Do roboty standardowo. Powrót urozmaiciłem sobie, bo... nie czekał obiad :) Zaraz za lasem skręciliśmy z Maciejem w prawo i do Szczytnik Duchownych jechaliśmy przez Kędzierzyn, ze Szczytnik tradycyjnie do Lubochni na posiedzenie na ławeczce ;) Z ławeczki już samotnie przez Trzemeszno i Jastrzębowo do Gołąbek. Tam fasolka po bretońsku (niedobra, bo nie po mojemu przyprawiona, mało ostra i bez majeranku). Z Gołąbek lasami do Gąsawki i dalej przez Bełki i Niestronno do domu...
W okolicach pojawiło się całe mnóstwo nowych oznakowań szlaków i pojawiają się nadal nowe. To chyba dzięki akcji All For Planet
W drodze powrotnej przystanek z Maciejem przy sklepie na ławeczce filozoficznej na czarny napój z Miłosławia. Później w lesie wprawne oko dostrzegło rosnące kurki. Zerwałem garśc na kolację do jajecznicy ;) W Mogilnie na podjeździe od jeziora usłyszałem jakiegoś pędziwiatra na rowerze :) Okazało się, że to Sebek. Odprowadził mnie na osiedle, pogadaliśmy chwilę... Niestety niezbyt miałem ochotę na jakiś wspólny objazd. Wracając po pracy do domu gna mnie głód obiadu... miska owsianki od rana do 17tej, to jak dla mnie za mało :( No chyba, że wiem iż w domu żaden obiadk nie czeka to wsunę coś po drodze i mogę z 50km nadrobic ;)
Trasa standardowa do i z roboty. Jednak rano niestandardowo dopadłą mnie totalna niemoc. Wogóle nogi nie chciały kręcic. Ledwie 20km/h wyciągałem. Nie przypominam sobie kiedy miałem ostatni raz coś takiego. To chyba starośc :) Na szczęście w drodze powrotnej było już przyzwoicie...

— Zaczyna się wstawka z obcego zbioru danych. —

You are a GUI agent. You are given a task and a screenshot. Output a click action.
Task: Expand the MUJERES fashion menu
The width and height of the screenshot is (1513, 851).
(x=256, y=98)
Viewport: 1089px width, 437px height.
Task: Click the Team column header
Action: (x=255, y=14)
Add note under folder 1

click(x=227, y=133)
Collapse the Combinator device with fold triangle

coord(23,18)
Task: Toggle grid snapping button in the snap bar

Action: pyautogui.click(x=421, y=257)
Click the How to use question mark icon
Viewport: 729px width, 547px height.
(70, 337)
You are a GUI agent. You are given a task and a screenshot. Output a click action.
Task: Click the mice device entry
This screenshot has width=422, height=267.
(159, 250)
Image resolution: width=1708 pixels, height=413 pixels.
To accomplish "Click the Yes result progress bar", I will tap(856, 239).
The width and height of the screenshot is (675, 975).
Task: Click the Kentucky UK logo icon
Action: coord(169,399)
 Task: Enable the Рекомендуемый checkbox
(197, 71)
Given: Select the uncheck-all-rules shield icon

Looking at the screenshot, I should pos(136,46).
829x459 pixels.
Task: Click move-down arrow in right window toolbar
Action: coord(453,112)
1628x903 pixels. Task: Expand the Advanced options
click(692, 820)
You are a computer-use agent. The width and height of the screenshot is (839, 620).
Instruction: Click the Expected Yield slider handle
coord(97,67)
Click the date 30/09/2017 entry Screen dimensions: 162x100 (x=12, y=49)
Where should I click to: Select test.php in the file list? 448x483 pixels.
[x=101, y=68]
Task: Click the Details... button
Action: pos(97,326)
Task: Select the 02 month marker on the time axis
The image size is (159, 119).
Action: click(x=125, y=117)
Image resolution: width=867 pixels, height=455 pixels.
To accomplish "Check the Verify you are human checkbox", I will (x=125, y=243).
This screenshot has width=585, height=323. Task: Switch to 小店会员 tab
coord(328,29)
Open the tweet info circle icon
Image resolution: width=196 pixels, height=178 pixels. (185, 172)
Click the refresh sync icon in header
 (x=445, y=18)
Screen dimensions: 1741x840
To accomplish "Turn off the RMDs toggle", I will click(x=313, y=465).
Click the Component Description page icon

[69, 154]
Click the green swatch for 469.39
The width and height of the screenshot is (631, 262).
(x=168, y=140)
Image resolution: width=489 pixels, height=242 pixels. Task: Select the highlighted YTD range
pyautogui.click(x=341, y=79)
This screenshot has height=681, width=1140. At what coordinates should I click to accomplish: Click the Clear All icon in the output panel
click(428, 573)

Do i z roboty... jak zwykle, bez niespodzianek. W Krzyżówce ciągną ostro z budową jakiegoś masztu, zapewne przekaźnikowego. W czwartek go nie widziałem. W piątek jadąc na sielawę dał się zauważyc po wyjechaniu na polanę, a dzisiaj był już całkiem wysoki... ... i budowlańcy idą dalej w górę
Tak trochę a'propos... dzisiaj dostałem skierowanie na badania okresowe, w tym wysokościowe... trzeba będzie znowu przełamac alergię do lekarzy :(
Wstępnie umawiałem się na dzisiaj z Sebkiem na wypad na sielawę do Ostrowa, ale nie udało się co do godzin zgrac... Wolałem wcześniej wyjechac, bo po 10tej już bym dupska nie ruszył. Pojechałem przez Trzemżal-Słowikowo-k dębu "Napoleona" do Przybrodzina. Tam Czarne z Fortuny ;) i Dalej w drogę przez Powidz i na niebieski szlak. Niebieskim szlakiem: Polanowo-Kochowo-Gierwartów-Kosewo-Lipnica-Skrzynka- Anastazewo. Tam zjechałem ze szlaku na Budzisław Kościelny. Wilczyn-Wójcin do Przyjezierza. Tłumów raczej nie było widac, ale samochodów gęsto. Kiepsko o parking, podobnie jak w Przybrodzinie, Powidzu i Kosewie. W Przyjezierzu posiliłem się nieco i śmignąłem przez Kunowo do Dąbrówki. Później jeszcze z Dąbrówki do Wylatowa pogadac ze znajmomym i wieczorny powrót do domu.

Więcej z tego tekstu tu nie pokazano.